Oil futures just flirted with $90 per barrel before settling at around $89. (In real terms, the prices that followed the 1979 OPEC crisis were higher, but only slightly: adjusted for inflation, oil hit $95 per barrel in
Some analysts are still talking about political instability and the weak dollar, and of course these are factors, but the high prices we're experiencing are fundamentally geological in origin.
It comes down to rate of production. Saudi Arabia, for example, has promised to increase its daily production to 12 million barrels by the end of the decade; but their production actually fell over the past year. That's because Ghawar is past its production peak and no amount of salt water injection is going to reverse its decline in rate of production.

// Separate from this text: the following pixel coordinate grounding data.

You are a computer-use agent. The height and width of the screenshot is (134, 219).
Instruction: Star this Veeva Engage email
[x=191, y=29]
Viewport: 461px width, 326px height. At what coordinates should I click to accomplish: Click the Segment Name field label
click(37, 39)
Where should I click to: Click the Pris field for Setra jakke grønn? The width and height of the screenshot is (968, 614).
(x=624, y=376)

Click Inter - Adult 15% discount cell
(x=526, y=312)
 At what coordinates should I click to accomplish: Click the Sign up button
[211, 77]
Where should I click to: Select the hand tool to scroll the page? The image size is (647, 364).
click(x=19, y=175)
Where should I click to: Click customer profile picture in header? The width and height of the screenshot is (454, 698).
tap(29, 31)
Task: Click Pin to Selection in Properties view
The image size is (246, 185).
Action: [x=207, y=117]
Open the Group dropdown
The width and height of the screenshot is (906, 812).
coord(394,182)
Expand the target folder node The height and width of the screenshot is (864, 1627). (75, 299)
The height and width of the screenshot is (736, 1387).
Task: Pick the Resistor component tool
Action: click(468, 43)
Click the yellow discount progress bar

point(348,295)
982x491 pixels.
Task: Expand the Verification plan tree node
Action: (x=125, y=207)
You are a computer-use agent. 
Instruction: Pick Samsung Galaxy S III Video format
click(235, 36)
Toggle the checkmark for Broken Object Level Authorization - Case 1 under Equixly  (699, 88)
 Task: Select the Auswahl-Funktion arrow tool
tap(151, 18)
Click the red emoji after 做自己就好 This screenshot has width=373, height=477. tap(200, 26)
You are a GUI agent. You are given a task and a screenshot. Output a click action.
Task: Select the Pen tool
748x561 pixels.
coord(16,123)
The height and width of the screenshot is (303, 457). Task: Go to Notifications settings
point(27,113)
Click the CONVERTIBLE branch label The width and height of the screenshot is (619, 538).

Kuwait admitted last year that it actually has only 50 billion barrels, not 100 billion barrels as it had previously claimed.
Iran is about two decades past its production peak and falling slowly. Ditto for Venezuela's conventional oil.
Iraq's production is well below capacity due to, er, political instability in that country, but it's also past its production peak. In any case, Iraq was producing around two million barrels a day before the invasion, and it's producing around two million barrels a day today.
North Sea oil is dropping off by about ten percent a year.
There's plenty of non-conventional oil (oilsands, shale, deep-water, etc.), but hard physical constraints will limit the rate of production they can realize. There's a reason the oil companies went for the easy-to-reach stuff first.
Refining capacity is a bottleneck today, but that's because the oil companies don't see any point in building the new infrastructure that would be needed to ease it, since upstream oil production is going into decline anyway.
Another pressure is that sour, heavy crude is making a bigger share of the total as light, sweet supplies dry up (light sweet is already past its global production peak), and it requires more refining.
Total global oil production has been stalled at around 84 million barrels per day for the past three years despite very strong price signals and steadily growing demand. Exploration and drilling are way up, which we would expect as a result of the high prices, but discovery is way down and production is flat, which we would expect as a result of a geological production peak.
Sooner or later, production is going to slide into permanent decline and the world is going to have to figure out how to get by with less and less each year.
The sooner we start to think about how we should do that, the better our chances of transitioning to a lower-energy, post petroleum economy without extreme volatility and horrible economic, political and social dislocations.